## [Passage given]
>>>>>

# Post your eating pics mmmm....



## crashergs (Feb 26, 2006)

if you got some pedes mauling on juicey lil critters wed love to see em... this thread is primarly to keep us entertained when our pedes just dont feel like eating and rather take a nap with their prey


----------



## Legion (Feb 26, 2006)

I love that picture! It's adorable.


----------



## mantid (Feb 26, 2006)

Nice picture...we must add more!


----------



## Scolopendra55 (Feb 26, 2006)

I have some nice pics of my S.subspinipes mauling a mouse but I have no idea how to post them :8o


----------



## cacoseraph (Feb 26, 2006)

Scolopendra55 said:
			
		

> I have some nice pics of my S.subspinipes mauling a mouse but I have no idea how to post them :8o


easiest way, i'd say, is to upload them to photobucket.com

you have to sing up for an account but it's free


after you get the pics on photobucket they make these [ IMG ] tags for you to post them on forums like this 

PM if you want help


----------



## Galapoheros (Feb 26, 2006)

Good idea!  Pedes are cool but they sure do like to sleep allot.  I took this pic yesterday with plans on posting it.  S. h. castaneiceps.  Found in c. tx. last year.  Pretty little when I found it.  I think it's about a year old now.  The two big mothas are still under  ....about 5 months now!


----------



## cacoseraph (Feb 26, 2006)

i've posted it before, but perhaps some ppl haven't seen it

it fits with the theme at any rate 

Ethmostigmus trigonopodus





Hi-Res

edit:

cool idea for an eyecandy thread


----------



## Galapoheros (Feb 26, 2006)

Cool.  My E. trigonopodus has gotten real used to me holding it.  It didn't like it at first but it's now, definitely, the most docile pede I've handled.


----------



## crashergs (Feb 26, 2006)

nice pics guys... i finally held my polymorpha while it was eating that mealworm... very fascinating


----------



## cacoseraph (Feb 26, 2006)

crashergs said:
			
		

> nice pics guys... i finally held my polymorpha while it was eating that mealworm... very fascinating


ha
fun isn't it?


----------



## 324r350 (Feb 28, 2006)

Heres an Interesting One
Its a bit out of focus
I think I said before, for some reason the stone centipedes dont eat exoskeletons
here is is making a spider cricket hollow






on a side note
I was in the woods the other day and iI was shifting a log to look for bugs (after a rainy period)
The log broke and a hibernating carpenter bee about 3" long fell out. It was twitching a little, so I brought it home and burried it on a hill area about 6" deep.  With luck it will be a local resident come spring. That doesnt happen everyday.


----------



## crashergs (Feb 28, 2006)

very nice picture dude, looks weird!!


----------



## insect714 (Feb 28, 2006)

Great pic 324, but I have one question, what is a Spider Cricket? I do not think that I have ever seem one do you have a pic of one alive? they sound interesting
Jonathan Insect714


----------



## c bodicker (Mar 1, 2006)

<<<<<

## [Word and element location data]
>>>>>

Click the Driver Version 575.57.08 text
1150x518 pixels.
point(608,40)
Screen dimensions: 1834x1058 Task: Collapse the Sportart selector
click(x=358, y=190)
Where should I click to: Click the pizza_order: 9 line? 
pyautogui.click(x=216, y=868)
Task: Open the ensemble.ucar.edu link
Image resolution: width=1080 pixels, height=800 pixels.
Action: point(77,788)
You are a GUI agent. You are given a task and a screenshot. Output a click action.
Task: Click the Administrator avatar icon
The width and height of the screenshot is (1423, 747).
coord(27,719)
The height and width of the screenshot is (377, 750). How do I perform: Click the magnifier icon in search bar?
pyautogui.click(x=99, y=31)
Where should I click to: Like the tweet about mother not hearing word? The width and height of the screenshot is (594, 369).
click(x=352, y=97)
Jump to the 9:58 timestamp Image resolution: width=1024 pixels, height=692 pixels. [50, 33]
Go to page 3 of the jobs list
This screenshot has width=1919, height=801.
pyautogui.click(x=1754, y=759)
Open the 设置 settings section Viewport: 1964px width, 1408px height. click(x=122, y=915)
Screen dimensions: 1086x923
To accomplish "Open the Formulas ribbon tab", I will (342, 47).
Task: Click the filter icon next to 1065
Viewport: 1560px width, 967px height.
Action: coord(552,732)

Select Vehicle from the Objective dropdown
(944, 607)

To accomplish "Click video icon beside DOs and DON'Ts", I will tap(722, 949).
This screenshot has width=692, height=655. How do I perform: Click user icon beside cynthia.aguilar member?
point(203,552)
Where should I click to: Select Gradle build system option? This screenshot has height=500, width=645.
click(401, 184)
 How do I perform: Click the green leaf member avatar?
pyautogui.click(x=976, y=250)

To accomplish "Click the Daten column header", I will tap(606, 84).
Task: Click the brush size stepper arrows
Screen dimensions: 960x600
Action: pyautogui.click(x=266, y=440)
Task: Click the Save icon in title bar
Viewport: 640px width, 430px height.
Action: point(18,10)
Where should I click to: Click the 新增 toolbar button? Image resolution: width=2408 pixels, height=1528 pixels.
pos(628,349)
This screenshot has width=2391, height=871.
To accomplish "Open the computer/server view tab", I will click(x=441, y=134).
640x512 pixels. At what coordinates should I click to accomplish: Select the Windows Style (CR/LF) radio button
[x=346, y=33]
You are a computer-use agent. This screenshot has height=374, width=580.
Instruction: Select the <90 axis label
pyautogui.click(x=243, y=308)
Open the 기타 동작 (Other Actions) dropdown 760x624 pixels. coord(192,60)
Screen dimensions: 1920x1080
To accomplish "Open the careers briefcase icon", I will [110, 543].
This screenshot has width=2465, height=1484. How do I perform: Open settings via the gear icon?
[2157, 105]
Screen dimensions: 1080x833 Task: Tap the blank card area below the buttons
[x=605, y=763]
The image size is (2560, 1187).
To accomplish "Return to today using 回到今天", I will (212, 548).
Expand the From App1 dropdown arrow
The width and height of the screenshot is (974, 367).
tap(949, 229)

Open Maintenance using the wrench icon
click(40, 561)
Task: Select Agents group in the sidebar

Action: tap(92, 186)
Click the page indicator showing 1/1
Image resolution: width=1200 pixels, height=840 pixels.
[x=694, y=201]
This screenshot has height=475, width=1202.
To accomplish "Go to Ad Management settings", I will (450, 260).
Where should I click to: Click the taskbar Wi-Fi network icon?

<<<<<

## [Requests]
1: In the forum thread, which website does cacoseraph suggest for uploading images?
2: In the rows, switch "Wi-Fi network" to "Bluetooth" and write out the lines from the line with "This screenshot has height=475, width=1202." up to and including the last line of the rows, changing nothing else.
These rows are unrelated to the forum thread.

## [The replies]
1: photobucket.com

2:
This screenshot has height=475, width=1202.
To accomplish "Go to Ad Management settings", I will (450, 260).
Where should I click to: Click the taskbar Bluetooth icon?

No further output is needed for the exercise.